Ça a fait quelque chose comme «boum»

Cette photo s'est retrouvée en couverture du Guardian et du New York Times. Elle a été partagée des milliers de fois sur Facebook et Twitter. Nidhi est devenue le symbole de l'attentat de Bruxelles, figure douloureuse sortie de l'anonymat pour incarner l'horreur de l'événement au yeux du monde. Son visage est celui des 32 tués et des 340 blessés par la folie meurtrière des terroristes de Daech.

Aujourd'hui, Nidhi Chaphekar accepte de revenir pour le Guardian sur les souvenirs de ce jour terrible depuis son domicile de Bombay où elle se rétablit, entourée de ses enfants. Le 22 mars au petit matin, elle s'apprêtait à embarquer avec ses collègues pour un vol à destination de Newark, aux États-Unis.

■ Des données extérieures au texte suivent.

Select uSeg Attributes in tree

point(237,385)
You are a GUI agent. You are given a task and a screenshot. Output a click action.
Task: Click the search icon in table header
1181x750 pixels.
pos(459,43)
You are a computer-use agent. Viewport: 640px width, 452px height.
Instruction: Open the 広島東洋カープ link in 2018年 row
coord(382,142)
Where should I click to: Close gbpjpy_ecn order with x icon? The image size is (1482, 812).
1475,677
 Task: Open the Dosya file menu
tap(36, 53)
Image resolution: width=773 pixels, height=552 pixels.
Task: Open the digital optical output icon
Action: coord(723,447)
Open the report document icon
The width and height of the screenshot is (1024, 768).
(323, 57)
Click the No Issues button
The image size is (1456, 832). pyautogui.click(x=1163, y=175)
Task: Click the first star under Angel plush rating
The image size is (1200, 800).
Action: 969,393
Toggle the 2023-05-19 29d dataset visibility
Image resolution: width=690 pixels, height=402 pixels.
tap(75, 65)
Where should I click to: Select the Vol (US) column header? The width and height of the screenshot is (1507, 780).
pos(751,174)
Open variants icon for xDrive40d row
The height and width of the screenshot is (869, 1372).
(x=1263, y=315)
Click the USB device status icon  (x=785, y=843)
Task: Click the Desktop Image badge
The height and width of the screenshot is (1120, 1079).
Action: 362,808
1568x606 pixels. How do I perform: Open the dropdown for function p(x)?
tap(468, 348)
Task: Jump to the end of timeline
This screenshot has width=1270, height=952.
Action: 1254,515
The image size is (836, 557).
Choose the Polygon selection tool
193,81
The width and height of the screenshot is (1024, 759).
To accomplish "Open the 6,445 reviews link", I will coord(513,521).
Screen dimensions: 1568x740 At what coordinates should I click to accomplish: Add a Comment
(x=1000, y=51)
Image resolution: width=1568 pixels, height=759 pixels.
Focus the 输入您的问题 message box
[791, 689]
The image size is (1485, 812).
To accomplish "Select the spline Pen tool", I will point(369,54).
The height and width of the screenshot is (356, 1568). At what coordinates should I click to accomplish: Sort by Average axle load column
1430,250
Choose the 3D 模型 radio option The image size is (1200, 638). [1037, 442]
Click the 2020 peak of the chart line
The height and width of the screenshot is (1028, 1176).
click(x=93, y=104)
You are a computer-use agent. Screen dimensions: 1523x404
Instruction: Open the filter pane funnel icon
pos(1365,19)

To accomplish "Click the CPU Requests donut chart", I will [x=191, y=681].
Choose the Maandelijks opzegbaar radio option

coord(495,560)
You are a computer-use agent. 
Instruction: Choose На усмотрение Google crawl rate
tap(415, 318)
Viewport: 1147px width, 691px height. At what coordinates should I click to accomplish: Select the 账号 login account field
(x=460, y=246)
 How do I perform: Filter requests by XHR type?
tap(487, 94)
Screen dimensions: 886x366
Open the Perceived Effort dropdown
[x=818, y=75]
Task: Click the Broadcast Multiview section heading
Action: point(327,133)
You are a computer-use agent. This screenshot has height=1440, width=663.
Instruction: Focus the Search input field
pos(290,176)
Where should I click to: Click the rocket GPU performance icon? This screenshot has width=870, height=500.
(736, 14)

Lors de la première explosion, elle a pensé à un problème avec l'air conditionné ou la batterie d'un fauteuil roulant et a voulu se précipiter en direction du bruit pour proposer son aide. Quelques secondes plus tard, un hurlement retentissait dans l'aéroport et son pied a cogné quelque chose de dur:

«Ça a fait quelque chose comme boum, explique t-elle au Guardian. Et j'ai volé come un ballon de football. Il y a avait de la lumière, comme si j'étais propulsée très près du soleil. J'ai atteri sur mes pieds et j'ai perdu conscience.» 

Passé le choc

C'est quelques minutes après cette explosion que la photographe géorgienne a pris la photo de Nidhi qui s'est réfugiée sur une chaise. L'hôtesse de l'air n'a aucun souvenir que ce moment ait été immortalisé.

Six mois après ce jour maudit, Nidhi a des sentiments partagés quant à cette photo. «Il y a tant de photos qui ont été prises ce jour-là, mais c'est la mienne qui a circulé, parce qu'elle montre tout: les circonstances, la panique, le traumatisme.» 

Nidhi a notamment été perturbée que son corps dénudé soit ainsi exposé en pleines pages des journaux: «J'avais peur qu'on dise à mes enfants: regardez votre mère, vous n'avez pas honte?» Mais elle ajoute: «Personne n'a pourtant dit cela à mes enfants. Tout le monde leur a dit: “Votre mère est si courageuse. Elle est comme une tigresse”.»